By Marcia D. Greenberger, Co-President, National Women's Law Center
Cross-posted from NWLC's blog
As we prepare to begin a new year, it’s a fitting time to reflect on what 2013 meant for our federal courts. The Senate’s final votes of 2013 included several confirmations of judicial nominees who were not only highly qualified but also brought an unprecedented level of diversity to the federal bench. For example, over the last year alone President Obama has:
- appointed a record number of African-American women to the federal bench;
- quintupled the number of Asian-American women ever to serve on the bench;
- appointed a dozen women who serve as the first woman judge in their district; and
- appointed six women who serve as the first female circuit court judge in their state.
In 2013, the first women were confirmed to district courts in the Middle District of Louisiana, New Hampshire, Montana, and the Western District of New York; the first African-American woman was appointed to sit in Mississippi and the first Hispanic woman to sit on the Western District of Pennsylvania.
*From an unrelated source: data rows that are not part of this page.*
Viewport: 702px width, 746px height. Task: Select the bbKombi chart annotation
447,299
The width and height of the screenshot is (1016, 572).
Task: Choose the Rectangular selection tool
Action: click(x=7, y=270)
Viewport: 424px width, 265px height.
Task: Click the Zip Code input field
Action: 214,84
In addition, the first female circuit court judge was confirmed in Iowa – Jane Kelly, who became only the second woman to sit on the Eighth Circuit in that court’s history. In addition, President Obama nominated Diane Humetawa to a district court seat in Arizona – who, if confirmed, would be the first Native American woman on the federal courts.
Moreover, just this month, Patricia A. Millett and Nina Pillard were confirmed to the D.C. Circuit, becoming the sixth and seventh women to ever serve on that 11-member court, and bringing the total of active female judges on that court to five for the first time. Their confirmations should be celebrated not only because they have increased that court’s diversity and seated superb judges, but also because they fill longstanding vacancies on what is widely considered this nation’s second-most important court. Indeed, with the expected confirmation of the third and final nominee, Judge Robert Wilkins, in January 2014, the D.C. Circuit will have a full complement of judges for the first time since 2005. Along with his Supreme Court nominees, filling these three vacancies (as well as a fourth filled by the confirmation of Sri Srinivasan in May 2013) will certainly be among President Obama’s signature accomplishments.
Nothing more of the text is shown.